Task description -
What is the Spanish translation of this sentence from the passage on Gateway restarts: "For security reasons some network administrators will not allow UDP broadcasts to cross subnet boundaries."

Passage shown -
>>>

When a server, including the Gateway comes up, it intentionally broadcasts an irregular pattern for a short time (a particular form of beacon anomaly) so the clients will know a new server is online and reissue their outstanding search requests in case it might have those PVs. The Gateway also broadcasts this irregular pattern when a PV beomes connected again after having been disconnected and also when access security is reread. This is so the MEDMs will know to try to reconnect.
For security reasons some network administrators will not allow UDP broadcasts to cross subnet boundaries. If this is the case, then when the MEDM is on a different subnet than the Gateway, it will not see beacons at all and will not be able to tell if the Gateway has come up, This is a common case in large installations. Owing to the length of the search request sequence, if a server such as the Gateway goes down and comes back up within approximately 8 min,. the MEDM will reconnect. Otherwise, it will not, unless something else happens to make it reissue its searches. One such thing is to try to connect to a new PV. This causes a client to reissue outstanding searches along with the search for the new one. The latest versions of MEDM and StripTool have a button to try to reconnect. In any event, Gateway administrators should be careful to not have a long delay between killing and restarting a Gateway if possible.

<<<

Information supplied -

>>>

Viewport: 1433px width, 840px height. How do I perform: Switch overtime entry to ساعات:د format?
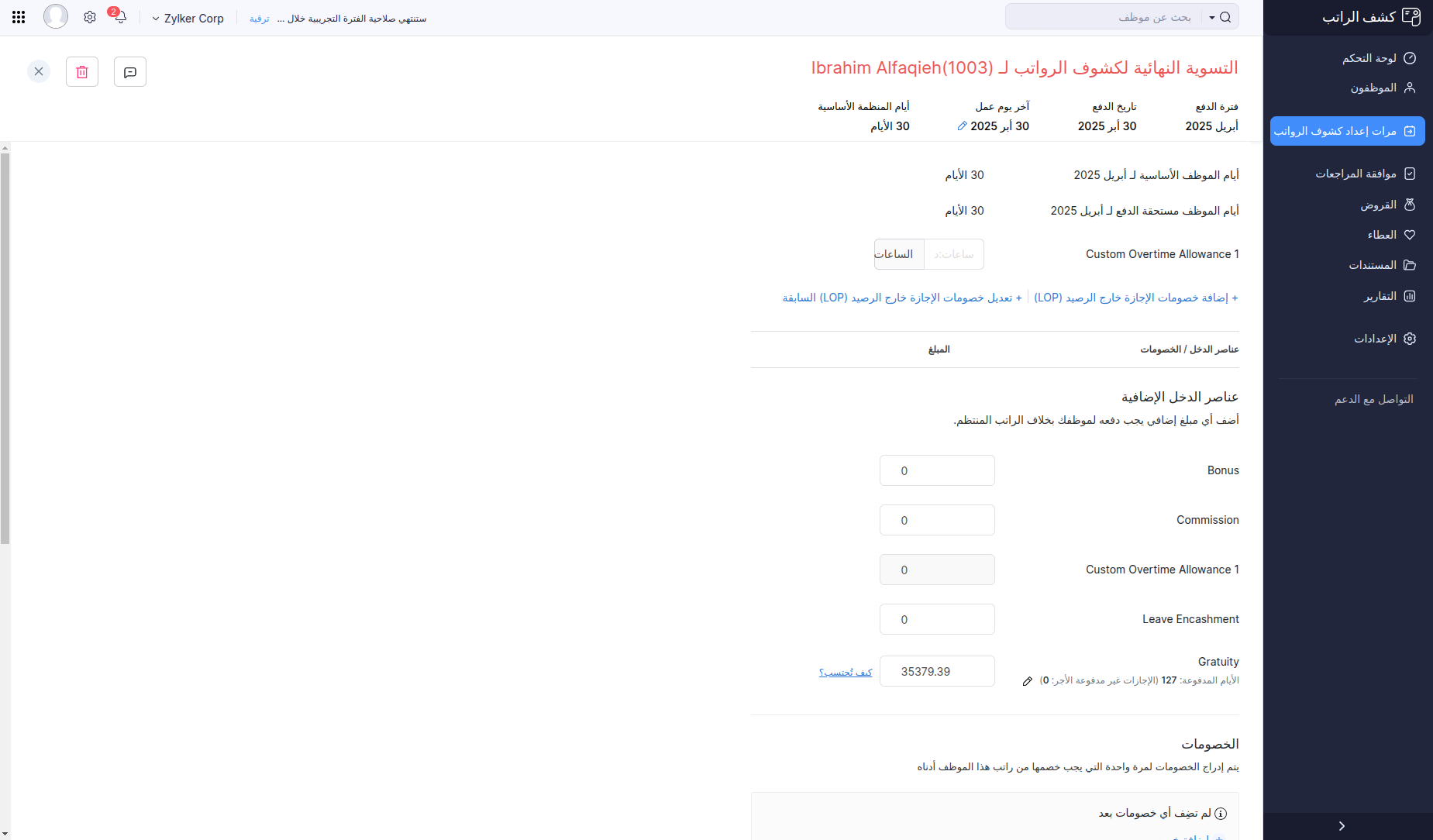click(x=953, y=253)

<<<

Correct response -
Por razones de seguridad, algunos administradores de red no permiten que las difusiones UDP crucen los límites de subred.